D-Day: Jan 16th...Shut the shop or else....
In further retaliatory steps over the arrest of diplomat Devyani Khobragade, India has asked the US to "discontinue" commercial activities being undertaken from its embassy premises in New Delhi by January 16
Anyway tracking this....I don't see anywhere in the news abt closing of the SPA or Club or other activies...
Not even news channels are tracking this...guess they are NEVER going to close and will continue as usual....chal tha hai... :(( :((

The activities are....
Acting tough, the government has asked the embassy to stop commercial activities undertaken under the aegis of the American Community Support Association (ACSA), including restaurant/bar, video club, bowling alley, swimming pool, sports field, beauty parlour and gym
Does christmas in Delhi extends in Jan as well ??? they never came back with the tax return details ....

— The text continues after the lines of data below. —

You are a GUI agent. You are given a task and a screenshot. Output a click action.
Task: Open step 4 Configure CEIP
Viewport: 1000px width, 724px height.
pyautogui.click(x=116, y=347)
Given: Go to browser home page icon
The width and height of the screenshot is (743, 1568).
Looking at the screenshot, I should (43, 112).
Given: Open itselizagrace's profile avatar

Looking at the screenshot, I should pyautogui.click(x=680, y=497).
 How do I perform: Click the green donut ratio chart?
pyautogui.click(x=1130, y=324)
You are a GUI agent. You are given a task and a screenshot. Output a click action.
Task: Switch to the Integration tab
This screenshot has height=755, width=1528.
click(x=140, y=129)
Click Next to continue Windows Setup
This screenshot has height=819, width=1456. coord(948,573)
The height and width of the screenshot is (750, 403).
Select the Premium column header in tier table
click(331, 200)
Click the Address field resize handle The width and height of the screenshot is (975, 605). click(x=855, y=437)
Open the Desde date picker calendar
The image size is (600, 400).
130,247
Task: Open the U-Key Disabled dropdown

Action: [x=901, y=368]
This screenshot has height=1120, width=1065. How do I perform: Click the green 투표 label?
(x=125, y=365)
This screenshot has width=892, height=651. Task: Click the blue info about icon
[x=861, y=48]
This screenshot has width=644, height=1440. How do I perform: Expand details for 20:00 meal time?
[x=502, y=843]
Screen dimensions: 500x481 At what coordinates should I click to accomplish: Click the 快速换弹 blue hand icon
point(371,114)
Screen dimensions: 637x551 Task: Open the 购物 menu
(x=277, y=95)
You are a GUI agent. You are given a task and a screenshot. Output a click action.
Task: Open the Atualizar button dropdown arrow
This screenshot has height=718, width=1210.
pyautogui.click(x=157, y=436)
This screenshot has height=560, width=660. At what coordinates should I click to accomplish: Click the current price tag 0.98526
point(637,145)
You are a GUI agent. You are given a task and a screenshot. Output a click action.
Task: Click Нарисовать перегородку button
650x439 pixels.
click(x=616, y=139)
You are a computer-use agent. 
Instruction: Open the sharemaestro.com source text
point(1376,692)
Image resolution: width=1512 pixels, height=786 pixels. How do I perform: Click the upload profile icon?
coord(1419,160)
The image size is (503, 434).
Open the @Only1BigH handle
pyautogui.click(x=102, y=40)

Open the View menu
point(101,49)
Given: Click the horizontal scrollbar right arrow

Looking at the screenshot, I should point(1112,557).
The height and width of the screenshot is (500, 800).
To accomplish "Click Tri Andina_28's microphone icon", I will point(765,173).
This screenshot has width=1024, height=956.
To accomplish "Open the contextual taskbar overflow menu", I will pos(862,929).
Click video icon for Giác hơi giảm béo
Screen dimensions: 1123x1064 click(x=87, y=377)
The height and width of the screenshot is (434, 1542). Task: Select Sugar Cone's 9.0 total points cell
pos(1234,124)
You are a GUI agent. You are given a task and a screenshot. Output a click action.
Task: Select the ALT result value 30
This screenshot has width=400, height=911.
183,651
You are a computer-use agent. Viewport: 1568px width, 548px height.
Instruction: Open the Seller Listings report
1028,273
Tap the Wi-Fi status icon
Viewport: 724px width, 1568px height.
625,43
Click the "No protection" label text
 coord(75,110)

The US has also been asked to provide the tax returns filed by it with Indian authorities for commercial activities which are afforded through ACSA to non-diplomatic persons, including private American citizens and their families, government sources said here
No news channel is tracking this and guess what our babu's will let me continue and again NO ACTION will be taken..
I wish DK being back in Delhi should ensure these are taken care and any delays should be leaked to media ....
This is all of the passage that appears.